To preface this post, my work focuses on digital financial services. I mention this as I’m not a doctor or scientist of any sort. I can’t cure COVID-19 (unless whiskey and wine are the cure). I’m immensely grateful for the scientists who have developed a vaccine and the healthcare professionals that are currently administering it. I’m optimistic that 2021 will go significantly better for all of us than 2020 did.
That said, I do think it’s worth looking back on 2020 and identifying some important trends in financial services and thinking through how we might address them differently if we had a do-over. After all, hindsight is 2020.
1. Get the payment deferral reasons.
Most institutions across the globe very quickly responded with programs to defer payments, either on their own or with regulatory directions. What most didn’t do was get the various reasons for that deferral such as total job loss, bankrupt business, reduction of pay, or temporary layoff. These are important as the approach to handling the medium and long-term implications are different. GET THE DATA!
2. Build New to Bank Digital onboarding for new accounts or credit.
For the last four years, the number one priority for banks was building an outstanding digital account opening process. Organic growth was difficult last year when visiting a branch was required; branches either had reduce hours or were closed outright and digitally savvy customers weren’t going into the branch anyway. Forward-looking banks spent 2020 building dynamic processes for identity authentication in the digital account opening process that include physical ID verification, alternative data sources, and (in some jurisdictions) even live video.
3. Ensure the strong use of digital communications in all customer communication.
Many FIs use SMS or texts somewhere in the customer lifecycle (credit card authorizations, for example), but fail to use it across all customer communications. This was a problem when most institutions worldwide found themselves without collections and customer service channels once work from home was ordered. The best in class in the days preceding lockdown modified their mix of SMS versus phone and utilized their business continuity plans to enable collectors, fraud staff, underwriters, and customer service to work at home.
4. Ensure that there’s a true customer level view and act on that information.
Many FIs have multiple products with a customer, but do not take full advantage of the story that the data tells. Let me illustrate through an example – if a customer is on deferral program and you don’t know the reason and they have a credit card and checking account, you can look to the checking account to see if payroll is coming into it. Has it changed? Look at the types of transactions in the credit card. Look at the utilization. Look at velocity of spend. The data you need to make a better decision for your organization and your customer may already be inside your walls.
5. Think before you act and anticipate customer needs.

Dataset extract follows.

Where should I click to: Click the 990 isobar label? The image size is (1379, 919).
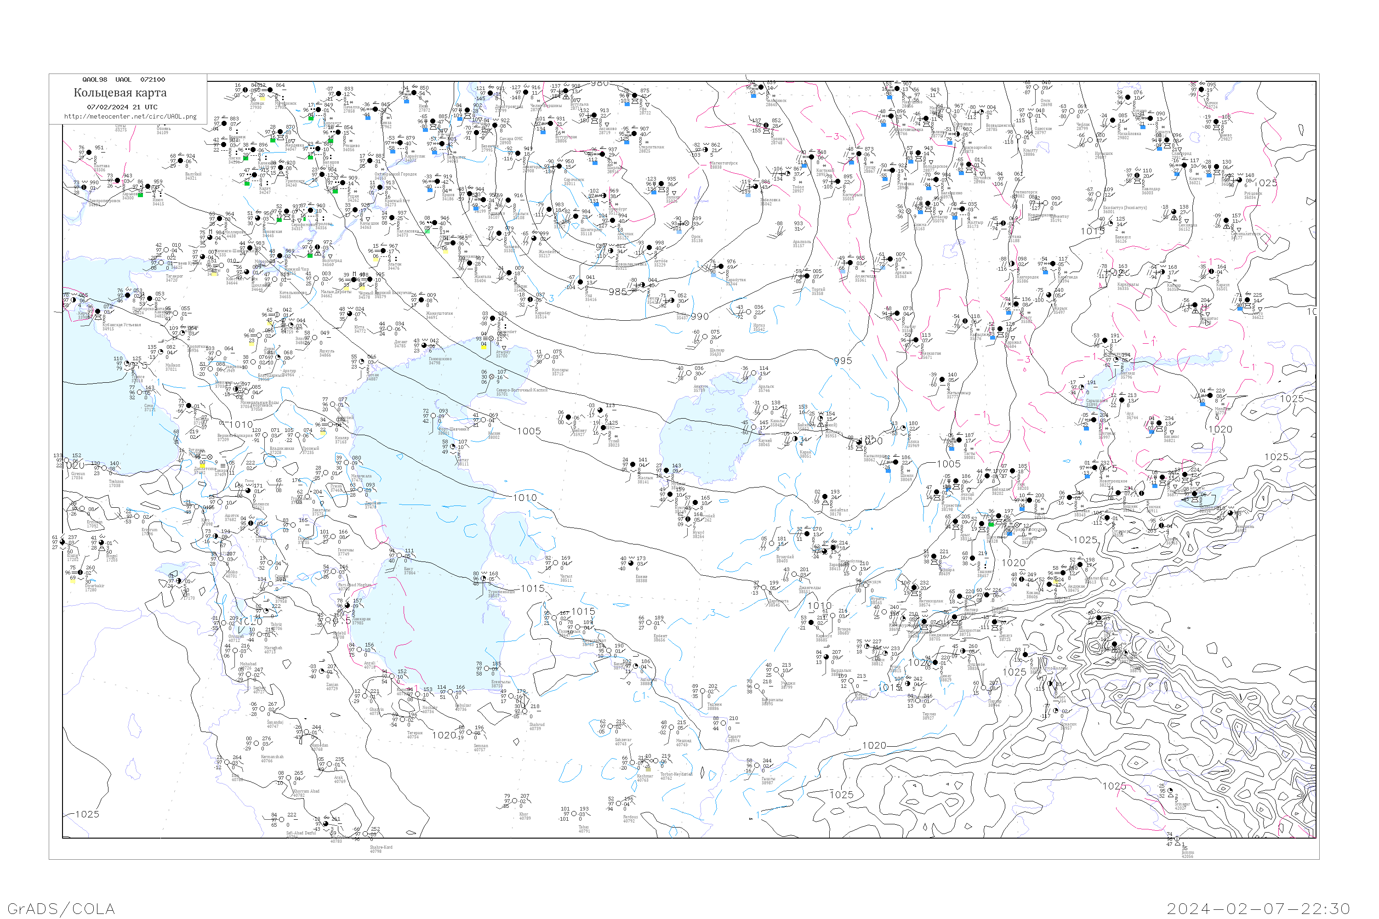[699, 316]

Get back to basics in analytics. Well-built credit scores will continue to risk rank but may lose some predicative power and some risk ranking ability (shift downward and flatten). We’ve observed this in the past with economic events. As mentioned in #4, a customer-level view is needed. With this data, you can be in front of challenges – reach out to customers before payment challenges occur. We often refer to this as pre-delinquency intervention. If you see deposits into accounts that are smaller or have stopped – reach out to the customer to discuss. This can be done digitally, virtually (where customer wants), through the call center, or even using branch staff who are underutilized. Often in collections, it’s the first groups that contact that have better results – why not contact before?
6. Review all digital experiences and ensure they delight customers.

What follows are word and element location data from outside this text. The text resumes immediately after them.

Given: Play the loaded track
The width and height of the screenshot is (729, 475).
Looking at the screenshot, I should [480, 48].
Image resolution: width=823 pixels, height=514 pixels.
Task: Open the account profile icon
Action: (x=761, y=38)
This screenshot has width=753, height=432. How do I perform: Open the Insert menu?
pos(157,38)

This is a bold ask, but many institutions have been in catch up mode and have cobbled together process that resemble the digital version of form filling. These processes are ripe for change – your conversion rates are suffering, and you may inadvertently cause adverse selection – good customers won’t go through bad process (but bad ones will).

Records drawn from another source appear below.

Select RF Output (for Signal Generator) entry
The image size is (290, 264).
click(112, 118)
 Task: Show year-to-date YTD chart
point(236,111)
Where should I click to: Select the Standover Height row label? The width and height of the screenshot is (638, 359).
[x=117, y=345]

7. Ensure you’ve got a learning environment (and I don’t just mean systems).
I’ll steal the Google mantra here – if you’re going to fail, fail fast (and cheaply). If you’re not testing all the time you’re not learning. You need infrastructure and culture together to be in constant learning mode. Does my platform allow A/B testing during acquisition, during collections, during marketing? Customers’ wants and needs are constantly changing (particularly in a turbulent year like we just had) and so you should relentlessly be figuring out what they are and never resting on old assumptions.